### Work request
Copy each line of the records that holds the string "screenshot".

### Working data

====

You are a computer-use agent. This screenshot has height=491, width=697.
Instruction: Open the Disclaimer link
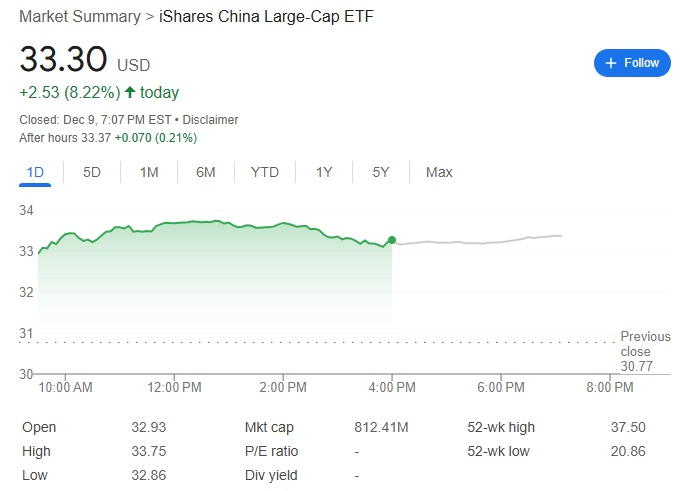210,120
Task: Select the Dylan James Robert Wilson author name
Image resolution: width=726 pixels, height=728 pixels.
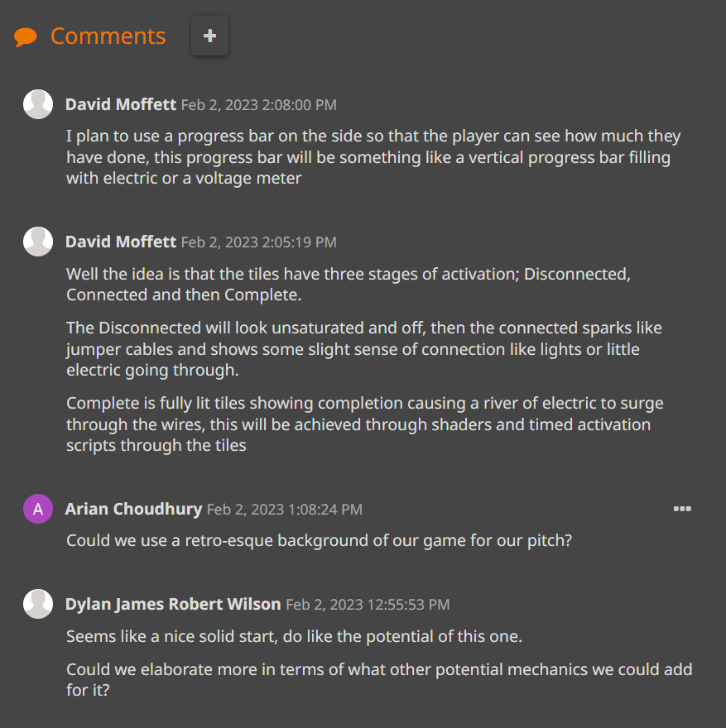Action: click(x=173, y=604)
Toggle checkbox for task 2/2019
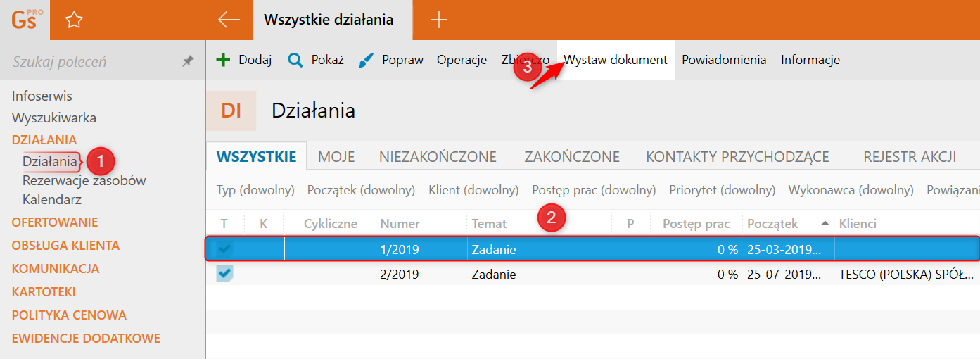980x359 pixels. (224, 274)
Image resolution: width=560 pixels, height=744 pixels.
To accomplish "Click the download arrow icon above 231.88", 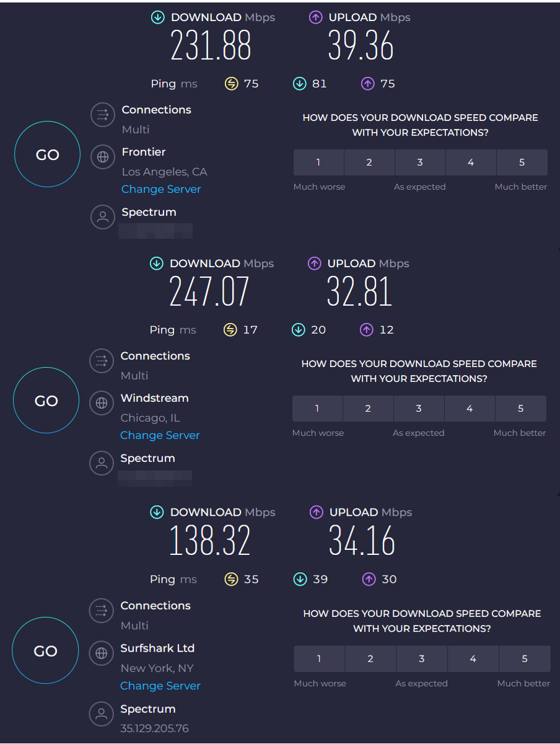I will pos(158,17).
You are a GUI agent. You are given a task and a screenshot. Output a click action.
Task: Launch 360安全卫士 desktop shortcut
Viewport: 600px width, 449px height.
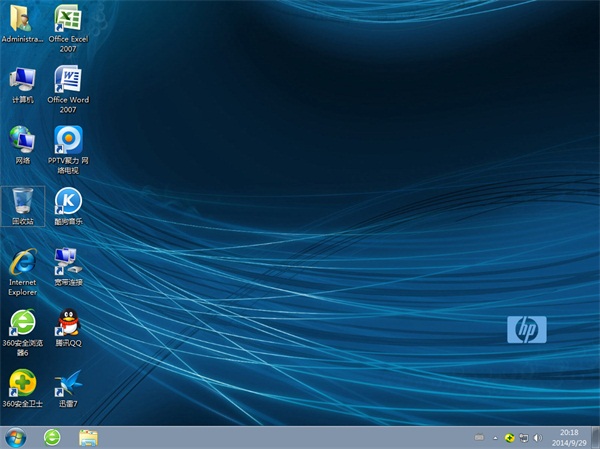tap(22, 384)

====

### Exercise output
You are a computer-use agent. This screenshot has height=491, width=697.
You are a GUI agent. You are given a task and a screenshot. Output a click action.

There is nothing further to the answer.